┌────────

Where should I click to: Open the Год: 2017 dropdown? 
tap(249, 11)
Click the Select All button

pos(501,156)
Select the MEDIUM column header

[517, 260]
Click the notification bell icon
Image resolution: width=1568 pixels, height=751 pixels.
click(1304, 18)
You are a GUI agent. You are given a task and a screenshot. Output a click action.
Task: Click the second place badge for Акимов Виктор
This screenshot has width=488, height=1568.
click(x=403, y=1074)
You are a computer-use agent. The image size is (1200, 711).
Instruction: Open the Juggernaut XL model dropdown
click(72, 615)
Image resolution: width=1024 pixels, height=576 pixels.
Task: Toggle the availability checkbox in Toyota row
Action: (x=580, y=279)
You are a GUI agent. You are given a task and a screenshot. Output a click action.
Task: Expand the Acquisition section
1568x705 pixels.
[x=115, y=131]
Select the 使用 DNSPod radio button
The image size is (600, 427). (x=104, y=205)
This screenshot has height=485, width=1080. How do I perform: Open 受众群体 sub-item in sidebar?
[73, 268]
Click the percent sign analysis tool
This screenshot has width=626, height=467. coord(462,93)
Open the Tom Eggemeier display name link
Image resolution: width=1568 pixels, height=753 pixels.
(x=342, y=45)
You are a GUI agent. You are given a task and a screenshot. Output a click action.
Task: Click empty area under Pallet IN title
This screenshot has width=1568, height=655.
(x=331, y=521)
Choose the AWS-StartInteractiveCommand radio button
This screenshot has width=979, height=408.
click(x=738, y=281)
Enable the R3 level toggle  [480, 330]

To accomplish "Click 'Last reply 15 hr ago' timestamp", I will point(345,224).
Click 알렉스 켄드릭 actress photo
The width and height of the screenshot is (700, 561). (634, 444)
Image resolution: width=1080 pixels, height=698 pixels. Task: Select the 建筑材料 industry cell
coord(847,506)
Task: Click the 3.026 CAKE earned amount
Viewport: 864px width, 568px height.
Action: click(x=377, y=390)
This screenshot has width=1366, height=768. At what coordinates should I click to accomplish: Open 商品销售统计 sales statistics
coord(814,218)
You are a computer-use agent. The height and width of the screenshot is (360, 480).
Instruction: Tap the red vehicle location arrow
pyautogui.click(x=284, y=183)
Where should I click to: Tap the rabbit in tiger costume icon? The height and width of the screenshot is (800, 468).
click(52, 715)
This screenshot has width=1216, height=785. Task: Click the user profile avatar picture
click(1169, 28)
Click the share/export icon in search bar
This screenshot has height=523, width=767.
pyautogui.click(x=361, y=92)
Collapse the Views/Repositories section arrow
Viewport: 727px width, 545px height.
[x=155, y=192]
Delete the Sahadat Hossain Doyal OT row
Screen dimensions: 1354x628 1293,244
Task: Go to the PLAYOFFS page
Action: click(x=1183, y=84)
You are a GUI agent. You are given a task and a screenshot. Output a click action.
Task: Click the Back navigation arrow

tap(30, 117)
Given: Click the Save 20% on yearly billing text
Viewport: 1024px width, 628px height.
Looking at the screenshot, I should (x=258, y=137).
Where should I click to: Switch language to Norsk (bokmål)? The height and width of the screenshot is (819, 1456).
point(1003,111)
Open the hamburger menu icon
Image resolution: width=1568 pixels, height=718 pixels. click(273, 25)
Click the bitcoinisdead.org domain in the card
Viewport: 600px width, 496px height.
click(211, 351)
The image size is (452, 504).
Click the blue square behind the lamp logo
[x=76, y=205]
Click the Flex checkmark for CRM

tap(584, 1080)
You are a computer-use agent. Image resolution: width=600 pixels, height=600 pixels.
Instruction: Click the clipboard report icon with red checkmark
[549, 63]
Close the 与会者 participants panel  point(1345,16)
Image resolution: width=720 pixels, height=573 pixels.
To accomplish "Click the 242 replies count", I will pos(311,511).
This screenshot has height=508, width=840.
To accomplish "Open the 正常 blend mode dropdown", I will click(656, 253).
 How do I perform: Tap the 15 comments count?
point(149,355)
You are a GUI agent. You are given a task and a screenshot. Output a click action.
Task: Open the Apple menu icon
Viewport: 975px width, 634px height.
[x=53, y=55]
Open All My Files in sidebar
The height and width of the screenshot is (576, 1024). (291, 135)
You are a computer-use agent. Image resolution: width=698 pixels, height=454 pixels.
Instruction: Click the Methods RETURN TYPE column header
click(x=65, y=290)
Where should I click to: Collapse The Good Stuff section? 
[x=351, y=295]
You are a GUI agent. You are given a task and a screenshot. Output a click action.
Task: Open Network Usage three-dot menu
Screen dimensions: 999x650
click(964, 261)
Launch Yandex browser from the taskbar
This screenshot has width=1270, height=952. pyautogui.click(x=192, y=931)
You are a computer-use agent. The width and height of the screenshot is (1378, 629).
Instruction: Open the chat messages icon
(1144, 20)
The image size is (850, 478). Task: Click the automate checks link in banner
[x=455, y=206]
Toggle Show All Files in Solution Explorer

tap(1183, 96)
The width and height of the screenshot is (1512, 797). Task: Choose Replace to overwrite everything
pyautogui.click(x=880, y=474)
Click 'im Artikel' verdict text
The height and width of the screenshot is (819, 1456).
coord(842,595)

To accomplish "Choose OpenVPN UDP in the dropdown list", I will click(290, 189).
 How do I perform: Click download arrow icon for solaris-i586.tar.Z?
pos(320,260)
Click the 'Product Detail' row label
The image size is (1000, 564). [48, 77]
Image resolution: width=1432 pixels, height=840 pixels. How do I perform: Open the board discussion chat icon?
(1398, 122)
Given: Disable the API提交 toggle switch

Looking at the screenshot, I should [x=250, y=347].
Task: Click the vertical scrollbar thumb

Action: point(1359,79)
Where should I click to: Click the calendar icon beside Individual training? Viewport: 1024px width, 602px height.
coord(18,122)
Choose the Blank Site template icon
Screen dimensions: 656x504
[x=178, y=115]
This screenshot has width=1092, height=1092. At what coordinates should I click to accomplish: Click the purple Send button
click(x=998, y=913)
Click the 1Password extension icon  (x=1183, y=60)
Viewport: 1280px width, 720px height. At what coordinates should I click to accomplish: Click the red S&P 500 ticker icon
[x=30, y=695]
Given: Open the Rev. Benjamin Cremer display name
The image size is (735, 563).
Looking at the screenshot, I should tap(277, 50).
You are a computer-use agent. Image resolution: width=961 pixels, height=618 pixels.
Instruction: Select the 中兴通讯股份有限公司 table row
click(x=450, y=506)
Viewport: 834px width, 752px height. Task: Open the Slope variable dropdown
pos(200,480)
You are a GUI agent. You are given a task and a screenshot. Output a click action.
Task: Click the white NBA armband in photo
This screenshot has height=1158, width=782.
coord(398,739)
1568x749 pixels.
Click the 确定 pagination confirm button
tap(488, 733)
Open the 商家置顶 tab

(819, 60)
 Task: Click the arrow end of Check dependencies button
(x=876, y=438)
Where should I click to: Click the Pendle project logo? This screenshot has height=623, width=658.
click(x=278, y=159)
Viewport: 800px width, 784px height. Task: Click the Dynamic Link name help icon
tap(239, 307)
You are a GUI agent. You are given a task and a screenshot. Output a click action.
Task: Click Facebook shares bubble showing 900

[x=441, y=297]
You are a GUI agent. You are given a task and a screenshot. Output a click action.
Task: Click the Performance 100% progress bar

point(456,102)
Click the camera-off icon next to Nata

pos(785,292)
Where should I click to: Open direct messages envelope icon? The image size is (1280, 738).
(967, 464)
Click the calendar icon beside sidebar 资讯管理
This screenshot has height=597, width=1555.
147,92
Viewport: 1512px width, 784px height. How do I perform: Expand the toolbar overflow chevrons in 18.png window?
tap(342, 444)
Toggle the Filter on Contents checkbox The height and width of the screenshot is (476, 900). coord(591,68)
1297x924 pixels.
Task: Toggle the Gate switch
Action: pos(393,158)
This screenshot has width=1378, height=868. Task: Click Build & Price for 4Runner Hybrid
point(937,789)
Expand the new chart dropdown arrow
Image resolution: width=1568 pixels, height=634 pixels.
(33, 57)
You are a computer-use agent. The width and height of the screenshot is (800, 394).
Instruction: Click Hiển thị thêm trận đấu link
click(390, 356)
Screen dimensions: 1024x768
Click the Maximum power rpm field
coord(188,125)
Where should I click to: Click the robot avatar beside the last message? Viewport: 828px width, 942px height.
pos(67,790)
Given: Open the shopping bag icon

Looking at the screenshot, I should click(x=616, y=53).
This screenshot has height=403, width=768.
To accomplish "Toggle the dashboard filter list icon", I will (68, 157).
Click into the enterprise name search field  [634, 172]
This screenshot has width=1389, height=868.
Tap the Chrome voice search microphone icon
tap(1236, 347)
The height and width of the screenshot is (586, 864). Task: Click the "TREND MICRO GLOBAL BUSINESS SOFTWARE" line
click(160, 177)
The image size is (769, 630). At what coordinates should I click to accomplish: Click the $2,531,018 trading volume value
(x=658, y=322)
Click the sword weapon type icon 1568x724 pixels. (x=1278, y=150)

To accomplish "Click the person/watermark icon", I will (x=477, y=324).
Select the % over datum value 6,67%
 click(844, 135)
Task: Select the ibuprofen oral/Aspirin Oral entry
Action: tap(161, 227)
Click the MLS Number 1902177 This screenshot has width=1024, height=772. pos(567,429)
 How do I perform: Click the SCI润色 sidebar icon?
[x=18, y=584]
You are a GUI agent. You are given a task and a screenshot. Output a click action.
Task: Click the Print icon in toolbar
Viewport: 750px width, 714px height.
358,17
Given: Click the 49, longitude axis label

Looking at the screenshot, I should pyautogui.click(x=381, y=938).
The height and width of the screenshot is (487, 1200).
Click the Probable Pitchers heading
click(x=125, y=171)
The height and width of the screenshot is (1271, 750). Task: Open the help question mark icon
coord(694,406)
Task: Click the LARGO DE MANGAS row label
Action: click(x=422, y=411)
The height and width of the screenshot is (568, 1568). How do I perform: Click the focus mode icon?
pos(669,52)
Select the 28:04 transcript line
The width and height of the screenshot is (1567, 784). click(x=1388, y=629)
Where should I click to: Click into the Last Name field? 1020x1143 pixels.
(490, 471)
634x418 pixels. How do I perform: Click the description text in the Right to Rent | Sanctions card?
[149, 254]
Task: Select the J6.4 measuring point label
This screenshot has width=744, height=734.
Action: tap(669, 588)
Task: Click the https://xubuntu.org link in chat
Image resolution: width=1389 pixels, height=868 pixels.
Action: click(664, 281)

└────────

▶ [Problem to work on]
Count the lines in the data where "display" occurs. Report the number only.

▶ [Solution to the problem]
2